Another futurist was Stuart Lynn of Washington, D.C., president of the Commission on Preservation and Access, a nonprofit organization dedicated to preserving the nation's cultural and intellectual record. Fittingly, he read his presentation from the screen of a lap-top computer.
He surveyed new developments in communication such as on-line services, interactive television and CD-ROMs, but envisioned a sort of go-slow revolution that may have been heartening to some of his more conservative listeners.
Gutenberg didn't jolt his first readers, Mr. Lynn said; he tried to make his new books as comfortably similar to the old, hand-crafted books as possible. It was 30 to 40 years before book designers began to take full advantage of the possibilities of movable type with the introduction of fancy fonts and so on.
Mr. Lynn thinks that the new computer revolution will proceed along similar lines. The pace of innovation will be moderate; new developments will be offered as options rather than dictated as requirements.
Even the forward-looking Mr. Rubin warned that "cultural resistance" should not be underestimated. The ancient Babylonians introduced the seven-day week, he said, and it has been with us ever since, despite periodic attempts to change the scheme. Technology that simply is not wanted will not be accepted.

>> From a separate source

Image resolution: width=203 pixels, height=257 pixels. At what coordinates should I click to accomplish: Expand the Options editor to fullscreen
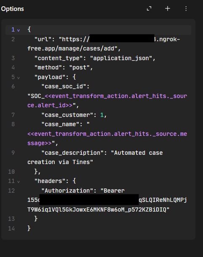(x=149, y=8)
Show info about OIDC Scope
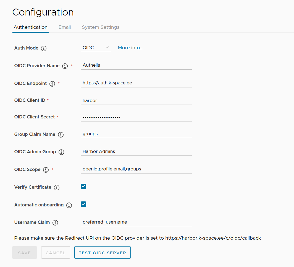 coord(46,170)
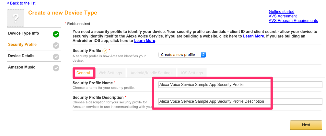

On the skeptical side of all this was Simon Jenkins, a columnist for and former editor of The Times of London. Traditional publishing of both books and newspapers is in great shape on his side of the Atlantic, he said, and it would be in America too, if the United States only had tough anti-monopoly policies.
He saw no need for a technological revolution. Indeed, he predicted that when the inventors are through inventing, we will still be reading pretty much the same books, newspapers and magazines we're reading now.